En revanche, ce qu’il acceptait mal, c’était sa solitude. À mesure que leurs contrats étaient venus à échéance, ses compagnons de la première heure avaient un à un abandonné la cellule pour retourner à l’atmosphère extérieure. Malgré la détérioration de la situation européenne, ils prétendaient ne plus supporter ce long crépuscule glauque qui leur servait de jour, ni la promiscuité à laquelle les contraignait la sphère de survie, relativement exiguë ; ou encore, tout bêtement, ils déclaraient vouloir respirer un autre air que celui diffusé par les masques de sortie ou les bouches d’oxygénation des cellules.

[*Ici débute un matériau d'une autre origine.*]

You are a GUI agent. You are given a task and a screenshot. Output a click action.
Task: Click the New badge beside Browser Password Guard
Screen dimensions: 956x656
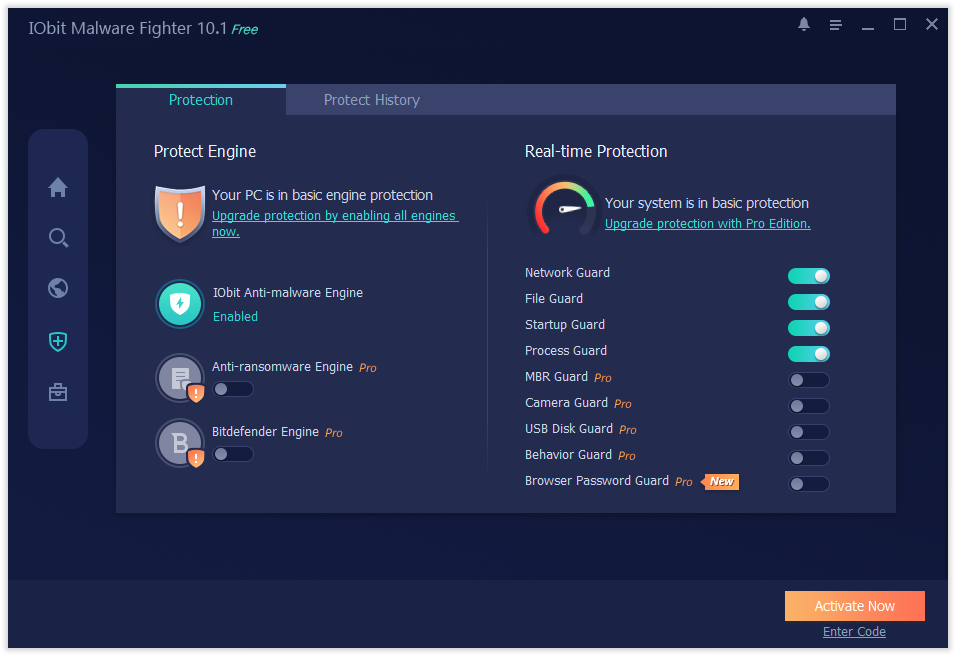(x=721, y=481)
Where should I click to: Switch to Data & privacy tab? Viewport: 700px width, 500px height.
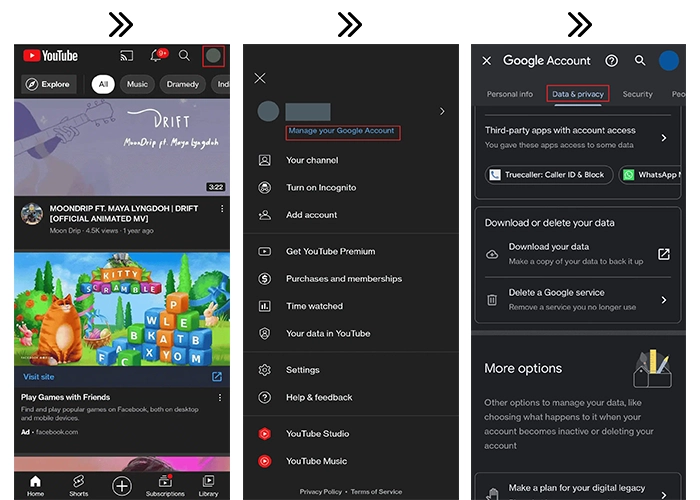578,94
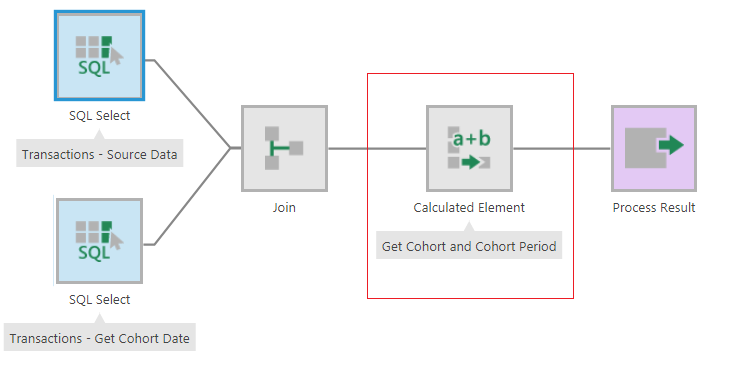Select the highlighted top SQL Select node

[x=99, y=56]
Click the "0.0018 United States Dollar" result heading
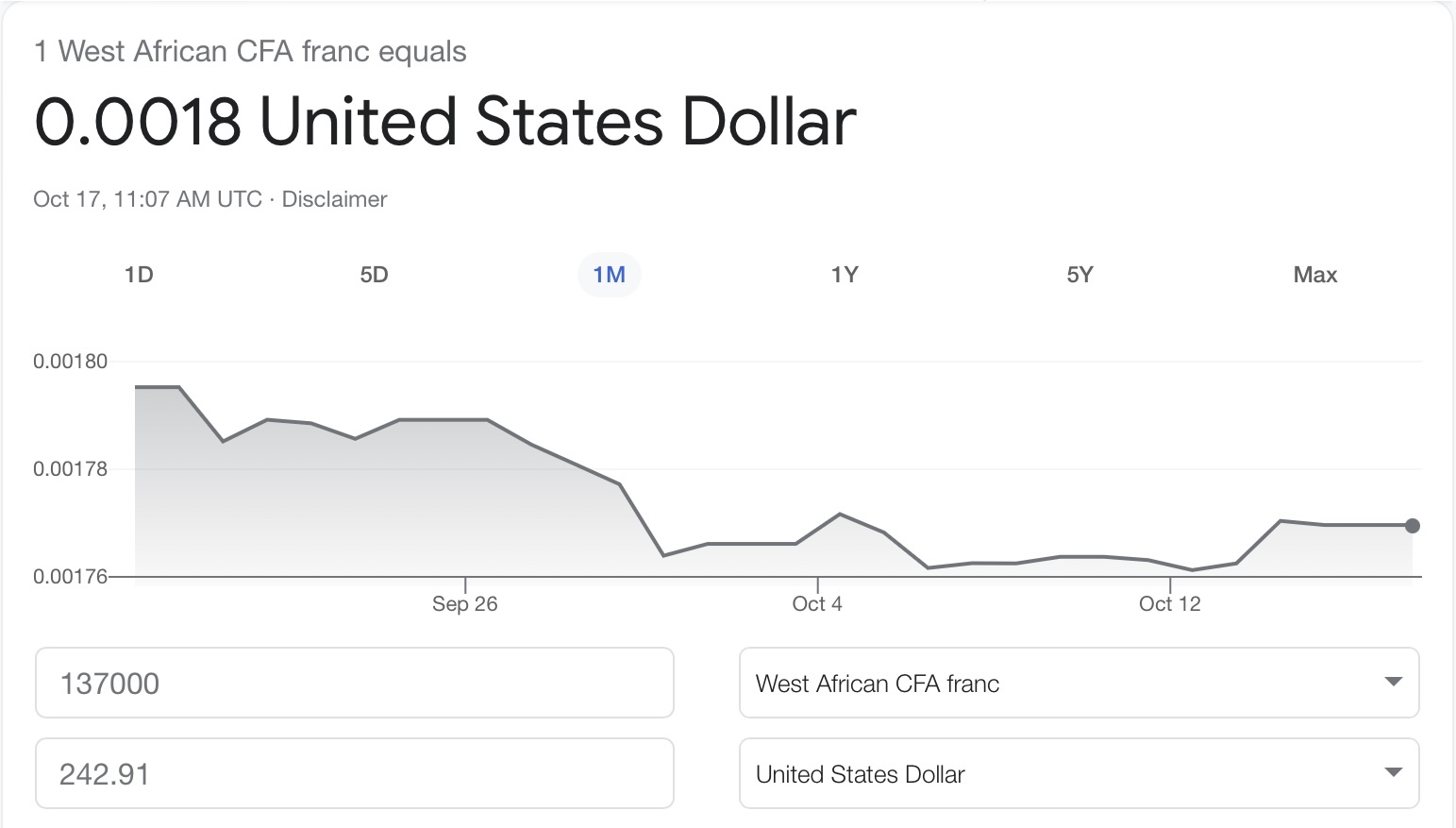Screen dimensions: 1456x828 pos(444,123)
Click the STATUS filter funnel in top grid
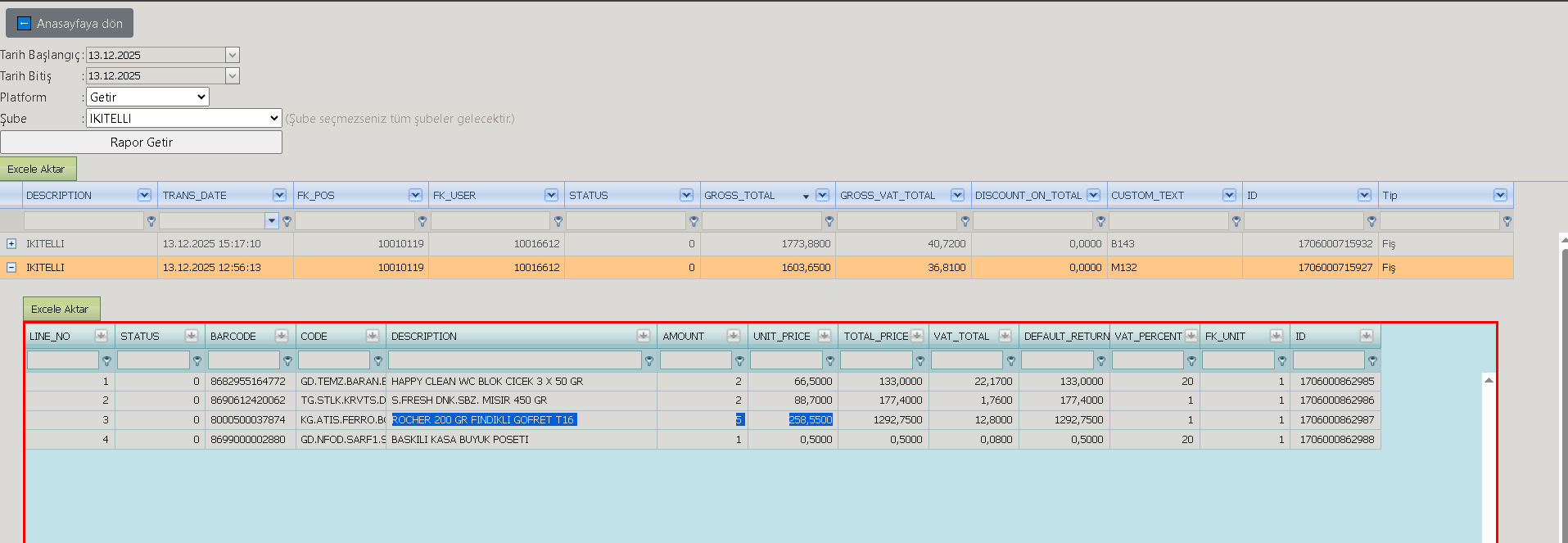Screen dimensions: 1568x543 [694, 221]
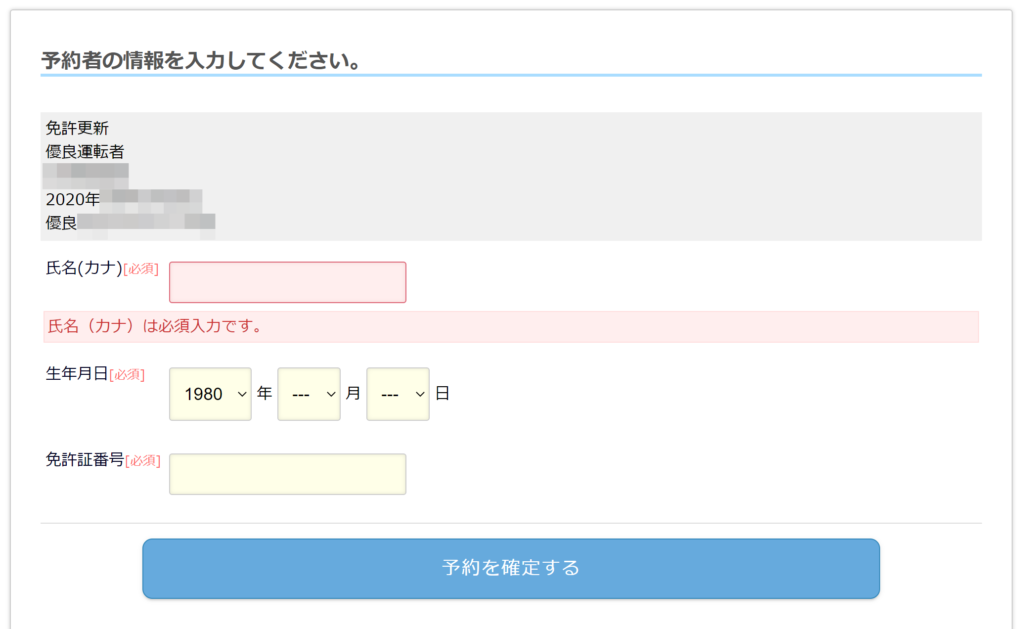
Task: Expand the birth month dropdown before 月
Action: [309, 394]
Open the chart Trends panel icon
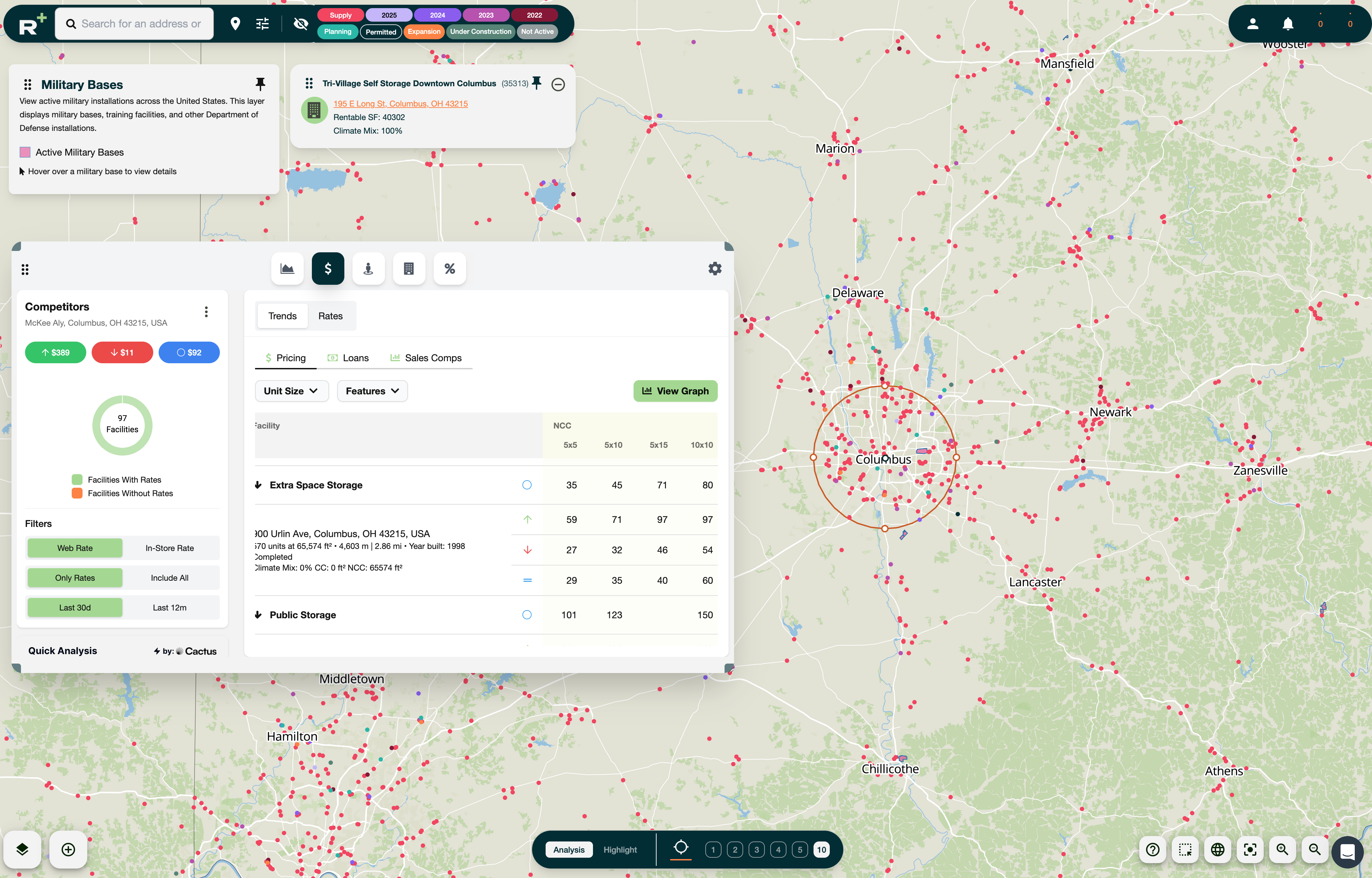Image resolution: width=1372 pixels, height=878 pixels. point(287,268)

« Imbéciles », murmura Alguilel au souvenir des hautes tours de béton qui encerclaient la plage de Mojacar, au large de laquelle l’opération survie se déroulait. C’était justement parce qu’il était originaire de cet endroit de l’Espagne qu’il ne voulait plus revenir à terre. Ce lieu sauvage et secret avait été un des derniers à subir une métamorphose touristique, comme désormais la totalité des côtes ibériques. Salvador avait vu progressivement les vastes plages sur lesquelles il courait jadis pieds nus se transformer en terrains balnéaires, le sable avait été remplacé par du gravier fin artificiel, fait à base de bouteilles de Coca-Cola pilées et poncées, la mer s’était couverte d’engins disgracieux et bruyants, pédalos, chris-craft, planches à surf et à voile, bateaux de tous tonnages, au point qu’on risquait sa vie à nager quatre brasses.

Et surtout, son territoire avait subi l’invasion du béton. Salvador n’avait pu supporter l’assaut des immeubles et des villas hâtivement construites, souffert de voir cette pollution vacancière s’attaquer aux tumulus pointus qui se dressaient comme des pics lunaires au milieu de la pénéplaine primaire. Les étranges tombeaux où il jouait enfant, témoins de civilisations ensevelies, servaient désormais de night-club. Ou avaient servi de night-club. Car maintenant, la cité était désolée, la population locale s’étant réfugiée vers l’intérieur pour tenter de survivre avec l’agriculture ; le flot de touristes internationaux s’était interrompu avec la fin des grandes vacances de la surconsommation et l’éclatement des États. Quand Salvador Alguilel s’était-il surpris pour la première fois à sectionner les filets des pêcheurs ? Cinq ans auparavant peut-être. Aujourd’hui la réputation de cette partie de la côte était établie, personne ne venait plus s’y risquer. Depuis qu’il s’amusait à tirer au canon dans les coques des bateaux. Cela justifiait-il le départ général de ses confrères en survie ? Alguilel se souvenait vaguement des heurts qui l’avaient opposé aux derniers membres de l’opération. Mais tout cela était loin, bien trop loin dans sa mémoire pour l’émouvoir encore. Salvador était devenu une créature de la mer. Il vivait au milieu des poissons, ses frères, et partageait avec eux la nourriture que dispensaient largement les champs d’algues qu’il cultivait, les terriers d’anémones qu’il entretenait et les réserves de mollusques qu’il alimentait. Jamais plus il n’avait eu besoin de tuer une libre créature marine.

Salvador Alguilel s’appuya sur une amphore qu’il avait dressée là comme une borne. Oui, cette fois son expérience de survie en milieu aquatique touchait à sa fin. Il le sentait, sa métamorphose était parvenue à terme. Lui seul l’avait réalisée.

L’eau liquoreuse glissait sur les algues qu’un courant, venu avec le reflux, agitait de larges convulsions. Il se grisait de ce vent liquide. Alguilel ôta son masque à oxygène d’un geste sauvage et respira à pleins poumons ; sa mutation accomplie, il changeait symboliquement de milieu. Jamais plus il ne reverrait le monde hostile des humains qui se décomposait. La pénétration de l’eau salée sur ses muqueuses pulmonaires l’emplit d’une brève ivresse. Salvador Alguilel mourut sans s’en apercevoir, persuadé qu’il avait des ouïes.